Entries taken from a collection:
---

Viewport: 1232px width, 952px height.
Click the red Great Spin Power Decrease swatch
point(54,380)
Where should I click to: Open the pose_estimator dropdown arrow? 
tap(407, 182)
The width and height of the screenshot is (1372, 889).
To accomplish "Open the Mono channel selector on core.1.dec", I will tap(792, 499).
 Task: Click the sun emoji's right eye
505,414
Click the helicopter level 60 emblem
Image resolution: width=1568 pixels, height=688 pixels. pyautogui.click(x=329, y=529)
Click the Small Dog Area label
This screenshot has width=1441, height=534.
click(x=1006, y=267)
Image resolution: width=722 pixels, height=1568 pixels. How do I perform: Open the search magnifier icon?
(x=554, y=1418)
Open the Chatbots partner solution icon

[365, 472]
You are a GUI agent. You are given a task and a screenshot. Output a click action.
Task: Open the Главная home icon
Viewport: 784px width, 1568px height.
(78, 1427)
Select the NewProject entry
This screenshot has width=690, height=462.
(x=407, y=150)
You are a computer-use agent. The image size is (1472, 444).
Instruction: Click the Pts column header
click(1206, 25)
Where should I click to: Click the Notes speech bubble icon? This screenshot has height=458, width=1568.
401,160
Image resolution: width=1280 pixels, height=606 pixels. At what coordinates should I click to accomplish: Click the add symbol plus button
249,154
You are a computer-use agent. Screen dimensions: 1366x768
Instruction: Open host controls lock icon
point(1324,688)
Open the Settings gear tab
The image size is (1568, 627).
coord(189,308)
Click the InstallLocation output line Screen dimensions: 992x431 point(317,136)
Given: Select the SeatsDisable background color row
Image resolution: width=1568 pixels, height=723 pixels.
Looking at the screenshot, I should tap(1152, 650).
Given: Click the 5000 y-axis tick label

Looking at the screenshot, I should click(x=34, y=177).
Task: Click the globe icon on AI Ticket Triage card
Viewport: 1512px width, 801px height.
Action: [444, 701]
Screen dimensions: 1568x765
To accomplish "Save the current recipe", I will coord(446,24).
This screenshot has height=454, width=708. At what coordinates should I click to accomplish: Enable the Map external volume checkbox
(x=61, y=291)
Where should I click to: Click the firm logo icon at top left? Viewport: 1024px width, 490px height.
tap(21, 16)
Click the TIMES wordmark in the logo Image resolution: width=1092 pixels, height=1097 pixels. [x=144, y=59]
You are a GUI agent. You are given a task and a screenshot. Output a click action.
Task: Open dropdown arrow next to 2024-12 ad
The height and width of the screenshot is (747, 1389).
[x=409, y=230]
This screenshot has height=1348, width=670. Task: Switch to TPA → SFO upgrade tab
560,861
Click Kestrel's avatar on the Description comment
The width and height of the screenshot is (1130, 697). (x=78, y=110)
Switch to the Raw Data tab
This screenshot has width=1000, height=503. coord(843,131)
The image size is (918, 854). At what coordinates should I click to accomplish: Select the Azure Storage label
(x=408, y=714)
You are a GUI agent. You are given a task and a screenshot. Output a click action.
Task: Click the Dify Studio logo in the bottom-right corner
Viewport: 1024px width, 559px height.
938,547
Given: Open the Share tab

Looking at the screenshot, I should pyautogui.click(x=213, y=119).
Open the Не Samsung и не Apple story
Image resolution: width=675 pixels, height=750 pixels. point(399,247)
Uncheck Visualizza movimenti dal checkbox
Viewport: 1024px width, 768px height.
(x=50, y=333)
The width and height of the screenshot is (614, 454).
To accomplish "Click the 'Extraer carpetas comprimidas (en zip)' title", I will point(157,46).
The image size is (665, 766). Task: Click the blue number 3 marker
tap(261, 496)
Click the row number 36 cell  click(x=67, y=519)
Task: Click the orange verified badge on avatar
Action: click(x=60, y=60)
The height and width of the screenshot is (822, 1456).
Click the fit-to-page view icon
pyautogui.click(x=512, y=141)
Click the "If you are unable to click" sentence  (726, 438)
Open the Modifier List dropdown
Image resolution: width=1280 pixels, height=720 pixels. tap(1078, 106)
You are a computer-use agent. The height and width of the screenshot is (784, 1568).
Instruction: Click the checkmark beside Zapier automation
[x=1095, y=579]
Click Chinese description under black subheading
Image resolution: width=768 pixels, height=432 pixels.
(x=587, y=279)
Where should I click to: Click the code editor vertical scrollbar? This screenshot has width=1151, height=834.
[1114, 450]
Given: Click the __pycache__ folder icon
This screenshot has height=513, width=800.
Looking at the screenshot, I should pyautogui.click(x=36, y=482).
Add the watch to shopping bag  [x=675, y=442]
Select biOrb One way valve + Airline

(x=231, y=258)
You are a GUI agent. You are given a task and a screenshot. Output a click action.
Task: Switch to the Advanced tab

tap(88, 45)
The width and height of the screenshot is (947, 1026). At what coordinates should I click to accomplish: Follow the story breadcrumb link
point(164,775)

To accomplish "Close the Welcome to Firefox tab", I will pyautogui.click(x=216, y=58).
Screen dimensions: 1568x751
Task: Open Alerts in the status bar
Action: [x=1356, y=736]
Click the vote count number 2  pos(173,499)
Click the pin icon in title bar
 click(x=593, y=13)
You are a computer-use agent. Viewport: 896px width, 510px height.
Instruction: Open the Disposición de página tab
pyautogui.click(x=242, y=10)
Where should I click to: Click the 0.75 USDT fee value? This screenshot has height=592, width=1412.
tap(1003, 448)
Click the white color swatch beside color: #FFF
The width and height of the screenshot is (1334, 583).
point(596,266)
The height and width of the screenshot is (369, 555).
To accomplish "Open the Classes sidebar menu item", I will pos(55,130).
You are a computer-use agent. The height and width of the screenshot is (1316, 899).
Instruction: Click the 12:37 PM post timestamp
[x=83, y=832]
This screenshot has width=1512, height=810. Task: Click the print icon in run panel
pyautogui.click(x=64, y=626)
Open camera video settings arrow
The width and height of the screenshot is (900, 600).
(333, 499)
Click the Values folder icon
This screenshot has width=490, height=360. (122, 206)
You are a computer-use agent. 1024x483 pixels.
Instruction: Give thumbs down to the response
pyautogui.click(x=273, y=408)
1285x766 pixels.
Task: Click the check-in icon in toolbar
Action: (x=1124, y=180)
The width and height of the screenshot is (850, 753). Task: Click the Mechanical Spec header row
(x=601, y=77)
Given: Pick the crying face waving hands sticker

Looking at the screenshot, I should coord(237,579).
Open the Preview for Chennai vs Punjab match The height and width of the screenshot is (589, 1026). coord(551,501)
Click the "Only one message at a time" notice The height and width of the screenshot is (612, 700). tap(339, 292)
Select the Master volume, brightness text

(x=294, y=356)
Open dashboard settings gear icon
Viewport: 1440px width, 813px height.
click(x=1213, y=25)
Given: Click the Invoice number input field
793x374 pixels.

---

Answer with one number, namely how many lines in the records contain the string "agent".

10